• Given task:
Copy out the listing below line for line, without altering any character.

• The records:
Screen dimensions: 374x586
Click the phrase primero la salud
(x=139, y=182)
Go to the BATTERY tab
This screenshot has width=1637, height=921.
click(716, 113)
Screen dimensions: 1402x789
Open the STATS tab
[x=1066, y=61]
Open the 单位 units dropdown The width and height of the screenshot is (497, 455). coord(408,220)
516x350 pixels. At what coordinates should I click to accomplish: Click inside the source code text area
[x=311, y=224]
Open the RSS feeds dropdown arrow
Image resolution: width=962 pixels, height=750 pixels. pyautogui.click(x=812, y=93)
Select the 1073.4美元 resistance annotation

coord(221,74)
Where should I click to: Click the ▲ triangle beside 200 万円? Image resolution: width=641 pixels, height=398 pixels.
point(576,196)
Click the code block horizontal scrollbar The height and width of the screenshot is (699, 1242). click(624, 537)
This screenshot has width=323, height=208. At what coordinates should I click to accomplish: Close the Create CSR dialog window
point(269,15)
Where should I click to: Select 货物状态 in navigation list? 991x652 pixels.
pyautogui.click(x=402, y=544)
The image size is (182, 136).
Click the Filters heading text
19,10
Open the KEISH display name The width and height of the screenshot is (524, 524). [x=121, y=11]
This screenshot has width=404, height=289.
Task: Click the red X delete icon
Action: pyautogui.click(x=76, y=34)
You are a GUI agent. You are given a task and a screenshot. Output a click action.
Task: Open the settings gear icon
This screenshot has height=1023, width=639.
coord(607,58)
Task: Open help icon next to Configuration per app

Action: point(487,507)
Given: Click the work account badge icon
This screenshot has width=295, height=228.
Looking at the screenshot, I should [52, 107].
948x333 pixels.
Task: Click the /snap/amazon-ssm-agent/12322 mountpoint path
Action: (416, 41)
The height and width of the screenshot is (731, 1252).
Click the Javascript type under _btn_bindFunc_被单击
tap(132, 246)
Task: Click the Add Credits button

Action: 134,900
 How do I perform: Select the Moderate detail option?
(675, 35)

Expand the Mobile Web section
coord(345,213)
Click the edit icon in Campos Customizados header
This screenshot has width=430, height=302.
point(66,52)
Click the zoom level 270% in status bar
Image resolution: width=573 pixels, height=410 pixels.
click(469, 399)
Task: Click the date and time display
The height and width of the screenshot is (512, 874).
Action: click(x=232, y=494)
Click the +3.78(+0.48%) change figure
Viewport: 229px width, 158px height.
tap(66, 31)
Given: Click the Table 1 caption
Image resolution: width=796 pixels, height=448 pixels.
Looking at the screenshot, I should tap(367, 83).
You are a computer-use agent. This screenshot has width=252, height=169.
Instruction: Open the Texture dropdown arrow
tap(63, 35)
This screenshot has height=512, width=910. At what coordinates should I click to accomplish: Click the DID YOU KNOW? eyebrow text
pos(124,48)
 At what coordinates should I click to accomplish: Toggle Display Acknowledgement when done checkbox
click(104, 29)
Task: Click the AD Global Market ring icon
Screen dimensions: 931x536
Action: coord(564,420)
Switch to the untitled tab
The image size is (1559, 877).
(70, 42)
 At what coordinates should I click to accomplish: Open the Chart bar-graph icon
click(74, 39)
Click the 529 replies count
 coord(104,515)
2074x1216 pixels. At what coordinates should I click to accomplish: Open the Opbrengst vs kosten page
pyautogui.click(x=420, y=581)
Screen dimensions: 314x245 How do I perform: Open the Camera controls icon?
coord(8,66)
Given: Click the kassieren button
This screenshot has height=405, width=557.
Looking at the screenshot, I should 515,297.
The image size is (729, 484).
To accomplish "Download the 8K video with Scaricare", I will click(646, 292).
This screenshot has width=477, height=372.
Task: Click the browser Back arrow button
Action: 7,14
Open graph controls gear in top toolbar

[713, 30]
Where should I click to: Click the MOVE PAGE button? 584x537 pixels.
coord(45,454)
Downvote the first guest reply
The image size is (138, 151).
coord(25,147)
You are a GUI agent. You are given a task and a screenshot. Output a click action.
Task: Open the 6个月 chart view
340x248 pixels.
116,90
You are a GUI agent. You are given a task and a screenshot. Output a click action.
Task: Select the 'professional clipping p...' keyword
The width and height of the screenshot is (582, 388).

• Solution for this exercise:
Screen dimensions: 374x586
Click the phrase primero la salud
(x=139, y=182)
Go to the BATTERY tab
This screenshot has width=1637, height=921.
click(716, 113)
Screen dimensions: 1402x789
Open the STATS tab
[x=1066, y=61]
Open the 单位 units dropdown The width and height of the screenshot is (497, 455). coord(408,220)
516x350 pixels. At what coordinates should I click to accomplish: Click inside the source code text area
[x=311, y=224]
Open the RSS feeds dropdown arrow
Image resolution: width=962 pixels, height=750 pixels. pyautogui.click(x=812, y=93)
Select the 1073.4美元 resistance annotation

coord(221,74)
Where should I click to: Click the ▲ triangle beside 200 万円? Image resolution: width=641 pixels, height=398 pixels.
point(576,196)
Click the code block horizontal scrollbar The height and width of the screenshot is (699, 1242). click(624, 537)
This screenshot has width=323, height=208. At what coordinates should I click to accomplish: Close the Create CSR dialog window
point(269,15)
Where should I click to: Select 货物状态 in navigation list? 991x652 pixels.
pyautogui.click(x=402, y=544)
The image size is (182, 136).
Click the Filters heading text
19,10
Open the KEISH display name The width and height of the screenshot is (524, 524). [x=121, y=11]
This screenshot has width=404, height=289.
Task: Click the red X delete icon
Action: pyautogui.click(x=76, y=34)
You are a GUI agent. You are given a task and a screenshot. Output a click action.
Task: Open the settings gear icon
This screenshot has height=1023, width=639.
coord(607,58)
Task: Open help icon next to Configuration per app

Action: point(487,507)
Given: Click the work account badge icon
This screenshot has width=295, height=228.
Looking at the screenshot, I should [52, 107].
948x333 pixels.
Task: Click the /snap/amazon-ssm-agent/12322 mountpoint path
Action: (416, 41)
The height and width of the screenshot is (731, 1252).
Click the Javascript type under _btn_bindFunc_被单击
tap(132, 246)
Task: Click the Add Credits button

Action: 134,900
 How do I perform: Select the Moderate detail option?
(675, 35)

Expand the Mobile Web section
coord(345,213)
Click the edit icon in Campos Customizados header
This screenshot has width=430, height=302.
point(66,52)
Click the zoom level 270% in status bar
Image resolution: width=573 pixels, height=410 pixels.
click(469, 399)
Task: Click the date and time display
The height and width of the screenshot is (512, 874).
Action: click(x=232, y=494)
Click the +3.78(+0.48%) change figure
Viewport: 229px width, 158px height.
tap(66, 31)
Given: Click the Table 1 caption
Image resolution: width=796 pixels, height=448 pixels.
Looking at the screenshot, I should tap(367, 83).
You are a computer-use agent. This screenshot has width=252, height=169.
Instruction: Open the Texture dropdown arrow
tap(63, 35)
This screenshot has height=512, width=910. At what coordinates should I click to accomplish: Click the DID YOU KNOW? eyebrow text
pos(124,48)
 At what coordinates should I click to accomplish: Toggle Display Acknowledgement when done checkbox
click(104, 29)
Task: Click the AD Global Market ring icon
Screen dimensions: 931x536
Action: coord(564,420)
Switch to the untitled tab
The image size is (1559, 877).
(70, 42)
 At what coordinates should I click to accomplish: Open the Chart bar-graph icon
click(74, 39)
Click the 529 replies count
 coord(104,515)
2074x1216 pixels. At what coordinates should I click to accomplish: Open the Opbrengst vs kosten page
pyautogui.click(x=420, y=581)
Screen dimensions: 314x245 How do I perform: Open the Camera controls icon?
coord(8,66)
Given: Click the kassieren button
This screenshot has height=405, width=557.
Looking at the screenshot, I should 515,297.
The image size is (729, 484).
To accomplish "Download the 8K video with Scaricare", I will click(646, 292).
This screenshot has width=477, height=372.
Task: Click the browser Back arrow button
Action: 7,14
Open graph controls gear in top toolbar

[713, 30]
Where should I click to: Click the MOVE PAGE button? 584x537 pixels.
coord(45,454)
Downvote the first guest reply
The image size is (138, 151).
coord(25,147)
You are a GUI agent. You are given a task and a screenshot. Output a click action.
Task: Open the 6个月 chart view
340x248 pixels.
116,90
You are a GUI agent. You are given a task and a screenshot. Output a click action.
Task: Select the 'professional clipping p...' keyword
The width and height of the screenshot is (582, 388).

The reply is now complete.